◆ **Exercise instructions**
This task calls for copying each line below that contains "computer".

────────

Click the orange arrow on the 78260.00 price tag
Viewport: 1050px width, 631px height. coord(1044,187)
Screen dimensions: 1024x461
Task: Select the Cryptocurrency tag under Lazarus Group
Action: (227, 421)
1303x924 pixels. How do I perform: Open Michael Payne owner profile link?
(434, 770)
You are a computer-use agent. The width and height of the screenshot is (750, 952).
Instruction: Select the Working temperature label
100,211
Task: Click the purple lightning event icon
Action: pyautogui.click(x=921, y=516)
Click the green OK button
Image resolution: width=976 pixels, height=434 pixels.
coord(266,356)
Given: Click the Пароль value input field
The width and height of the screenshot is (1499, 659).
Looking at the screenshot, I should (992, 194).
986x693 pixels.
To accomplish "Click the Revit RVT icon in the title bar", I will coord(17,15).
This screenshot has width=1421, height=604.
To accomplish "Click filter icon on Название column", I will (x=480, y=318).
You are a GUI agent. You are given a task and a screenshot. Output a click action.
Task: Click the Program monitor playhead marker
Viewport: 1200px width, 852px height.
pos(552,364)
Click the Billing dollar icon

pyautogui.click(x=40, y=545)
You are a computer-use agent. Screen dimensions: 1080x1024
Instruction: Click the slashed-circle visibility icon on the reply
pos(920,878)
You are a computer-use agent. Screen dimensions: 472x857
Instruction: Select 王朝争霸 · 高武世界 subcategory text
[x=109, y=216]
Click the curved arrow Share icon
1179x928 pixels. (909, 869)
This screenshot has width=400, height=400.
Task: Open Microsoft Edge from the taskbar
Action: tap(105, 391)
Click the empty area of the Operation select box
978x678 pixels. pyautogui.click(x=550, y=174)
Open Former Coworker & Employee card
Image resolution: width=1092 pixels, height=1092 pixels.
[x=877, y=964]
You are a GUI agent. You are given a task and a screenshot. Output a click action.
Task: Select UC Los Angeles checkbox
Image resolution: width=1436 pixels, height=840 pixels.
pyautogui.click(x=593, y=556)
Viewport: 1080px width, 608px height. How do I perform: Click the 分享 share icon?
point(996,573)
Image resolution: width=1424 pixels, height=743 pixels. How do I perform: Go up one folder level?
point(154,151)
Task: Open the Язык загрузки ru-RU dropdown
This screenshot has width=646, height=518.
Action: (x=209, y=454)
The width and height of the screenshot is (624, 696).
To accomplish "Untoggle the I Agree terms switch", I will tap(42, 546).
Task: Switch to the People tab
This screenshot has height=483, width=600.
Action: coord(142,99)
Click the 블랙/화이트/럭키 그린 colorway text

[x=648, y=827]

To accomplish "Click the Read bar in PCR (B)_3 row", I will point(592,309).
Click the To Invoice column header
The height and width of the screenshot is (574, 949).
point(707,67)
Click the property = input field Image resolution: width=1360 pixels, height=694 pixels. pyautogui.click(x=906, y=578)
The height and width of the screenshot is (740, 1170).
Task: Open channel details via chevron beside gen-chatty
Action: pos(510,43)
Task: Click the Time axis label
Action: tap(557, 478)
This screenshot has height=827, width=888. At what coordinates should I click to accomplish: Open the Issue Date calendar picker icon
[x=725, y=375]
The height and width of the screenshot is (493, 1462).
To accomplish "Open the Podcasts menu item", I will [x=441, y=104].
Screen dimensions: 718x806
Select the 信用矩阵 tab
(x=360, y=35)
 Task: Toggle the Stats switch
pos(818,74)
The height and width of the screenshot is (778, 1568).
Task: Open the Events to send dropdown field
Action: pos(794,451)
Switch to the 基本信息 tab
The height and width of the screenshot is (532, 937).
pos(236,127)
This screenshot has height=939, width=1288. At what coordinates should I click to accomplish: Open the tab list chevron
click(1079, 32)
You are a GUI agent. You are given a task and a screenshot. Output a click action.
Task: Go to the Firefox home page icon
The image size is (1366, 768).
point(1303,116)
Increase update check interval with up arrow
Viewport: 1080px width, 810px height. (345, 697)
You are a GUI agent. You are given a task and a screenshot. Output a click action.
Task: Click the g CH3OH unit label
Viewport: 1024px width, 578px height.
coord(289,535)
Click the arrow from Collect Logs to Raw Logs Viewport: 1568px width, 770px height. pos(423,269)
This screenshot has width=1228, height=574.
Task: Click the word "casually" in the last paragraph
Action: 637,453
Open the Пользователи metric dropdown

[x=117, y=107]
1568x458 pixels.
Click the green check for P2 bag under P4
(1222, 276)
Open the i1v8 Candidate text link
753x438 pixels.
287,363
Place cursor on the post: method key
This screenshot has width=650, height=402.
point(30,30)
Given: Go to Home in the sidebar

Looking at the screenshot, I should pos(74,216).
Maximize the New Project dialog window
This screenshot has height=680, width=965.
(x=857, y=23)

────────

◆ **Completed exercise**
You are a computer-use agent. The width and height of the screenshot is (750, 952).
You are a computer-use agent. Screen dimensions: 1080x1024
You are a computer-use agent. Screen dimensions: 472x857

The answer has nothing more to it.